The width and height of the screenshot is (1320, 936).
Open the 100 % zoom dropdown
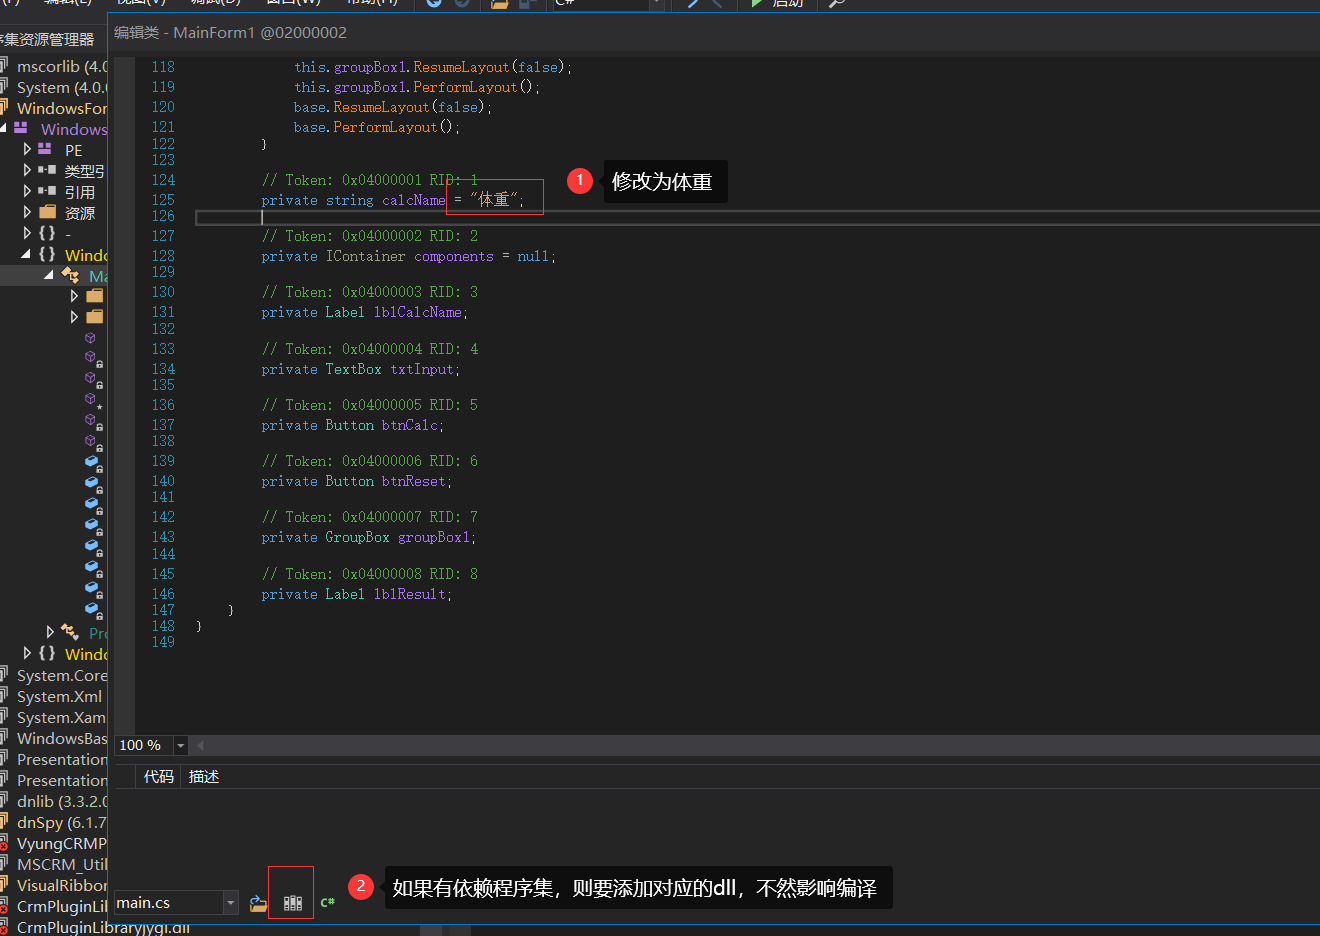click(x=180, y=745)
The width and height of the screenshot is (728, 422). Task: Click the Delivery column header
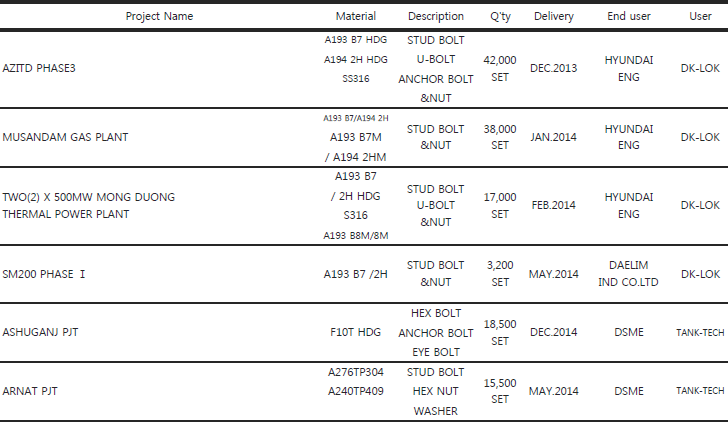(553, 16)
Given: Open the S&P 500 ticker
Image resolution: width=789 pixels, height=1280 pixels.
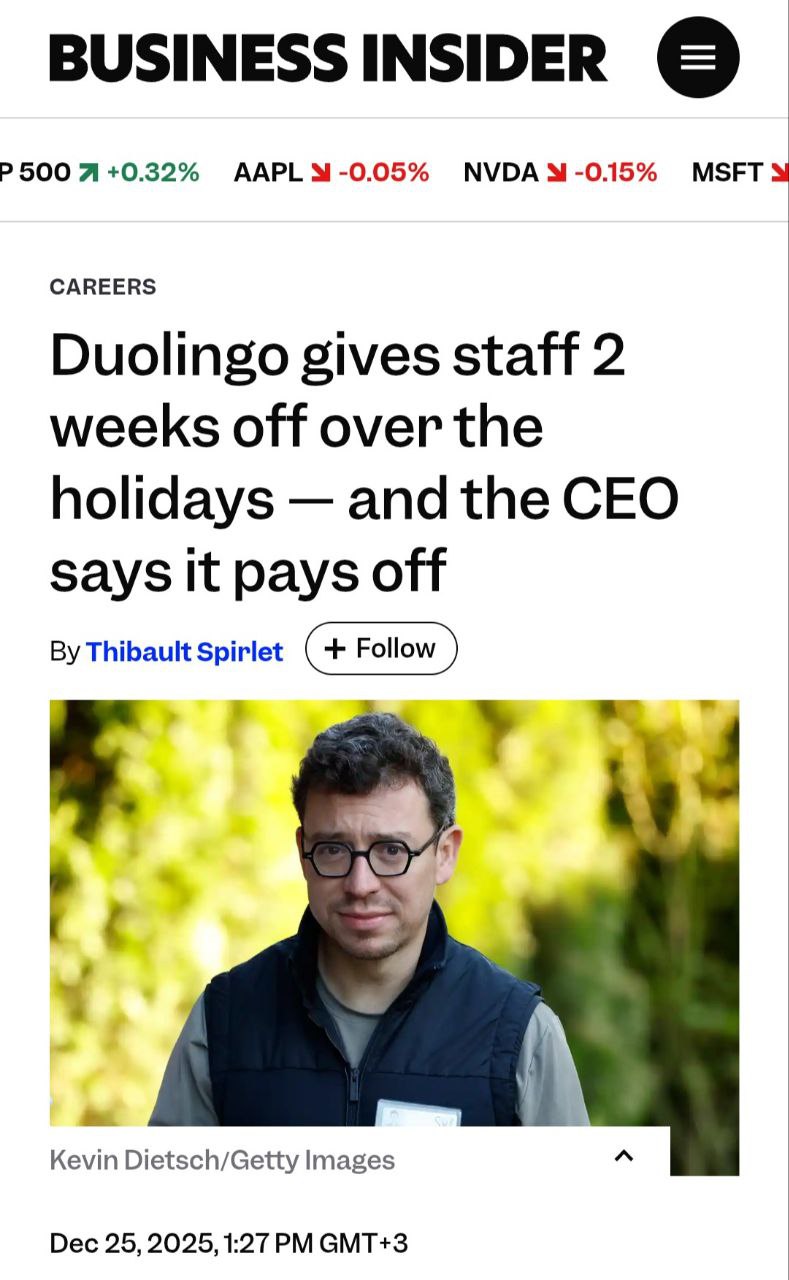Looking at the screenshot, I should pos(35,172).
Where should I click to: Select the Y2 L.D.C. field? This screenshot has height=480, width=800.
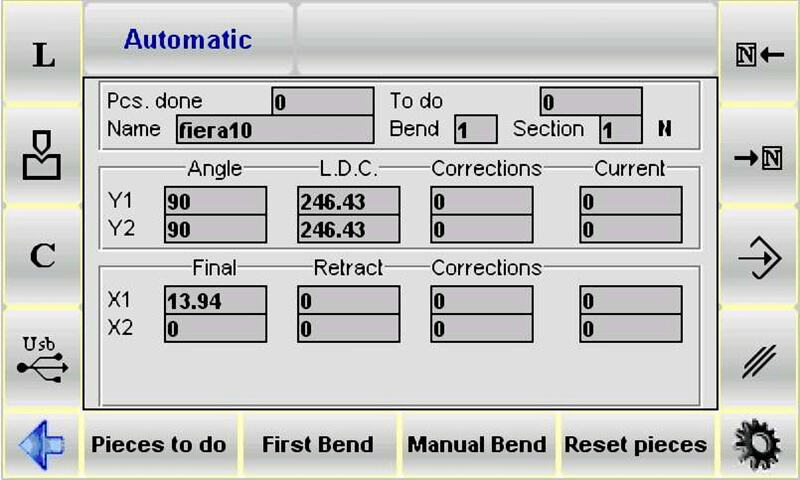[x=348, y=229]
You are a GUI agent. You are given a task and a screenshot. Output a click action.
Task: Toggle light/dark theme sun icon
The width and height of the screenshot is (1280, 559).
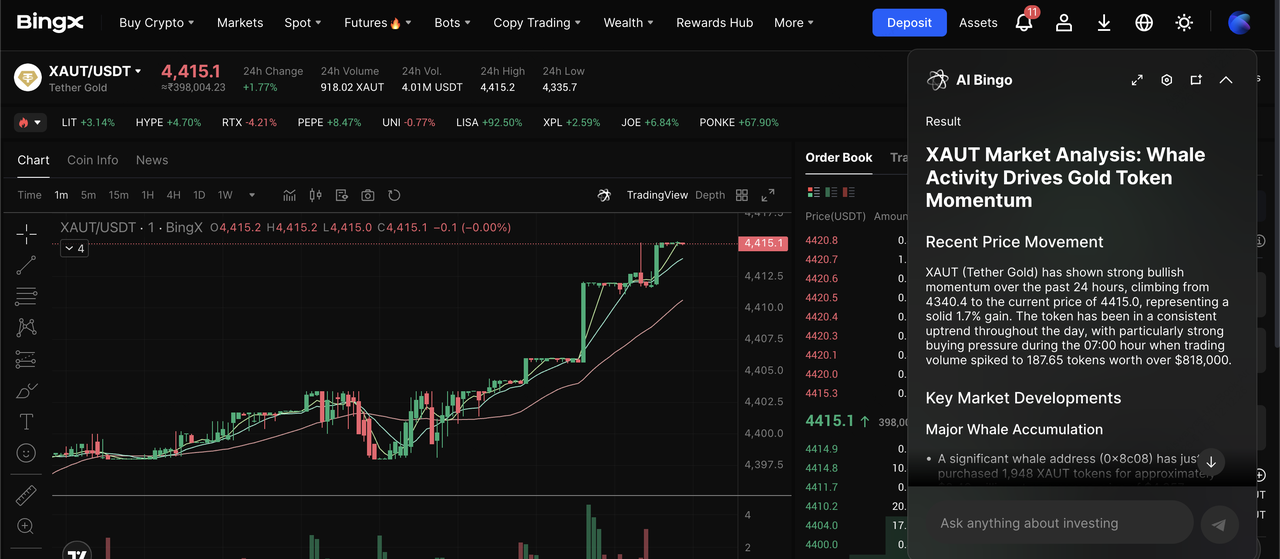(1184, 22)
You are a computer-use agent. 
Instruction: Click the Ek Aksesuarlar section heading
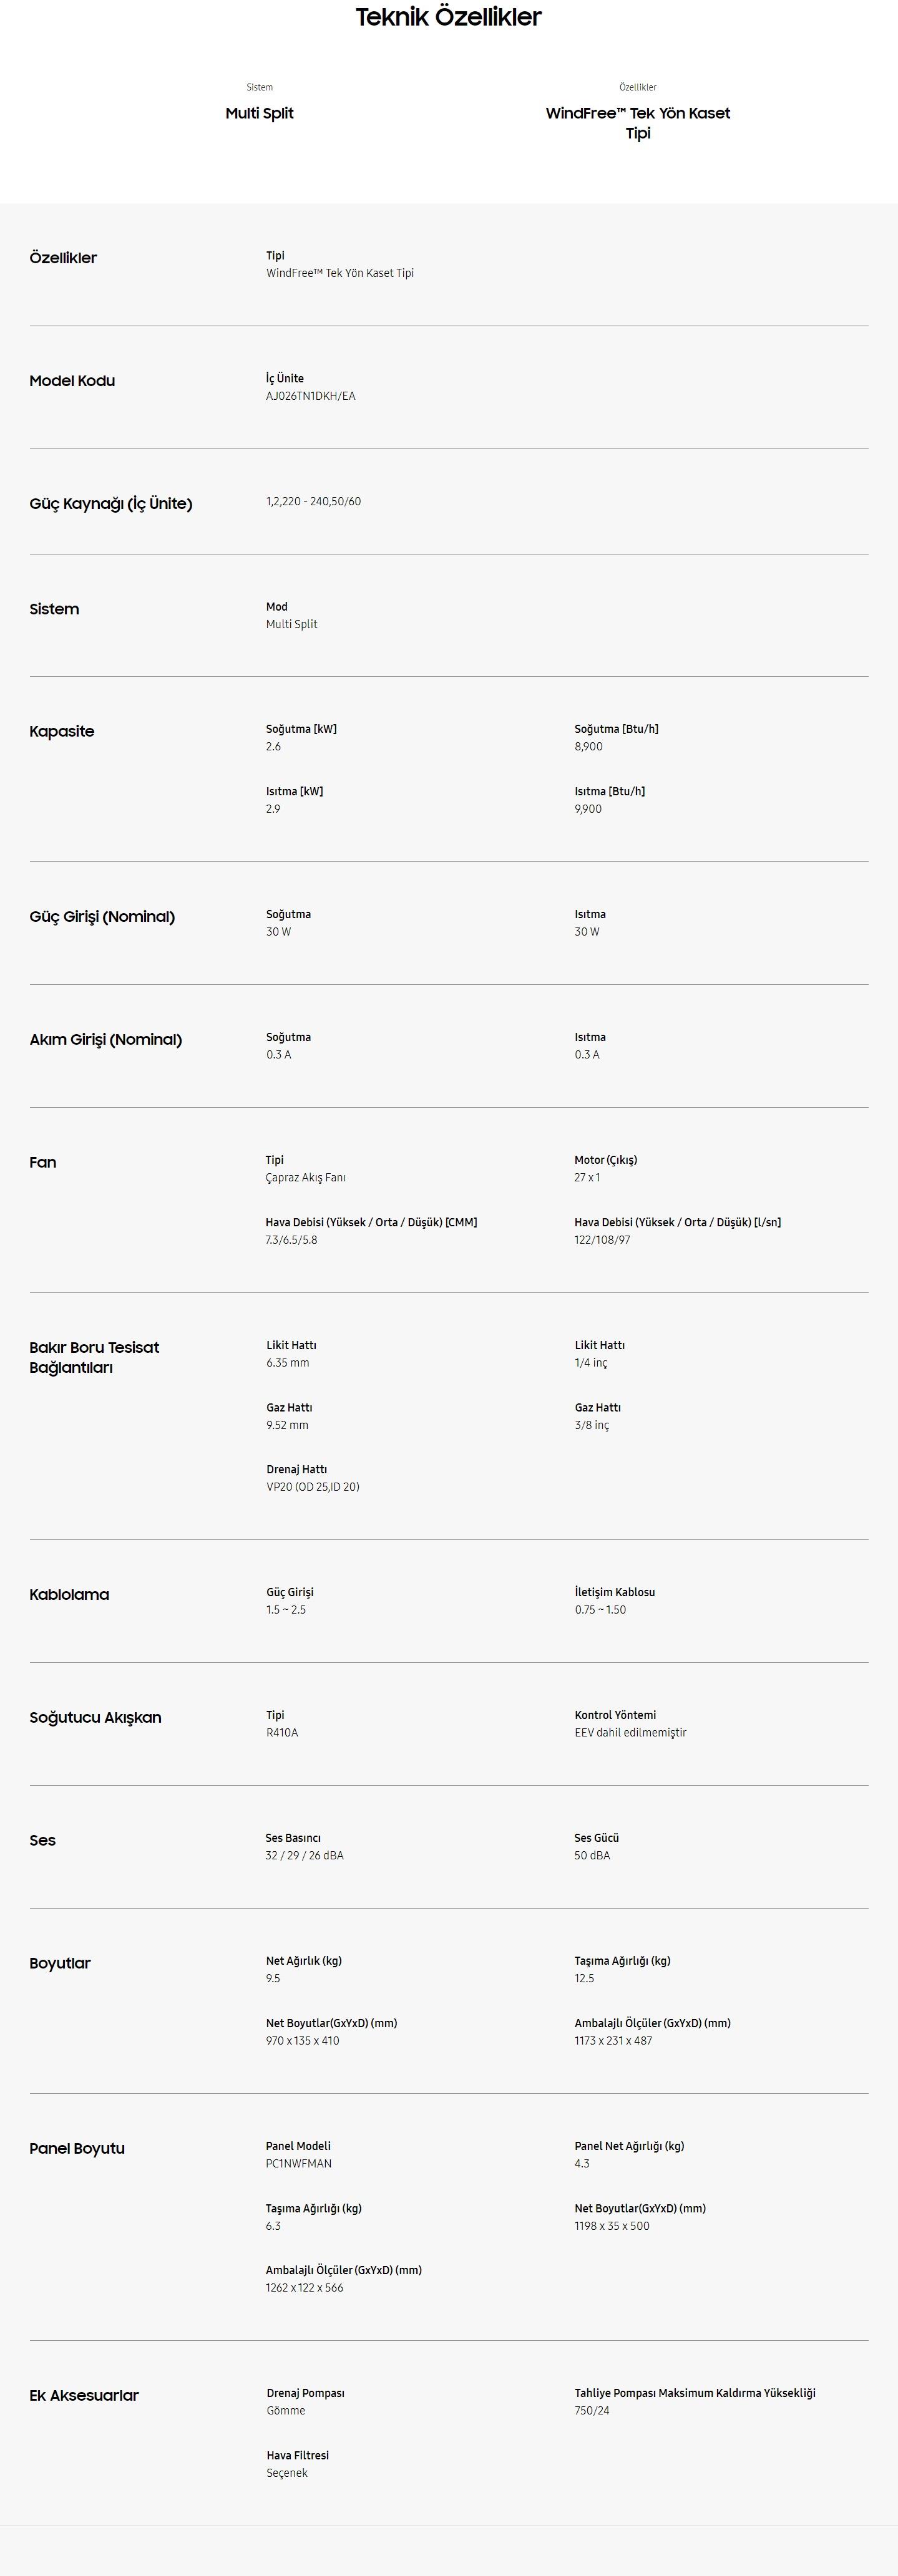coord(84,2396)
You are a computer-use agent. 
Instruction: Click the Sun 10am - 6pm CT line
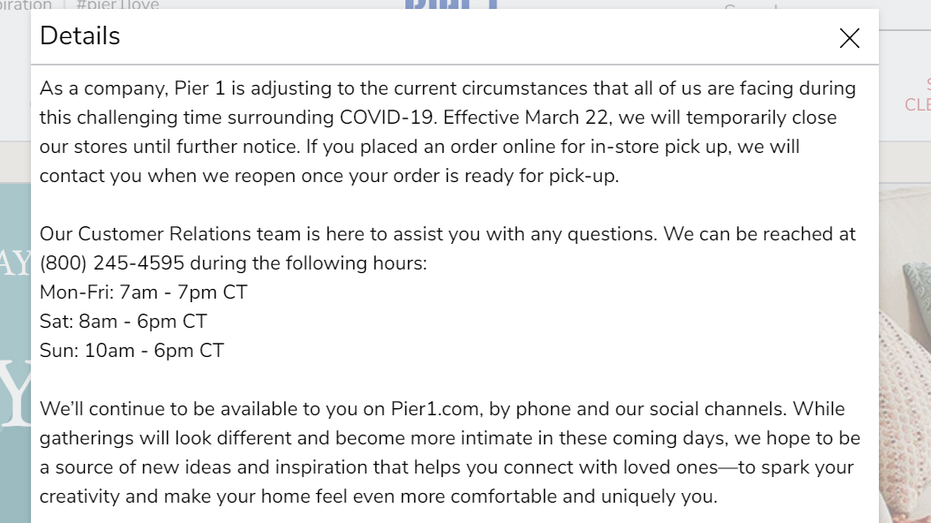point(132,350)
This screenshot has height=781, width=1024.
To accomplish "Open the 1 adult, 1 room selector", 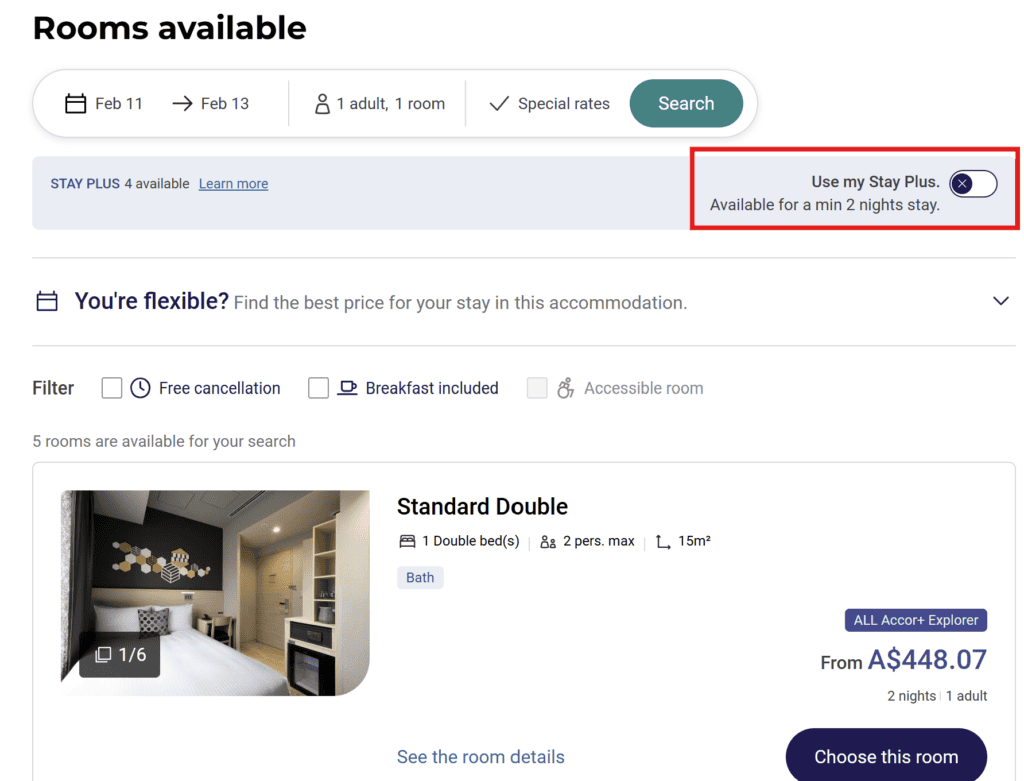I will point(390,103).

» Your instructions:
I'd like the lines above repeated exactly, from the one that contains "The width and height of the screenshot is (1280, 559)." through the one that contains "This screenshot has height=781, width=1024.", with no pictures.

» Solution below:
The width and height of the screenshot is (1280, 559).
(1184, 22)
You are a computer-use agent. 
Instruction: Click the Ek Aksesuarlar section heading
coord(84,2396)
You are a computer-use agent. 
Instruction: Click the Sun 10am - 6pm CT line
point(132,350)
This screenshot has height=781, width=1024.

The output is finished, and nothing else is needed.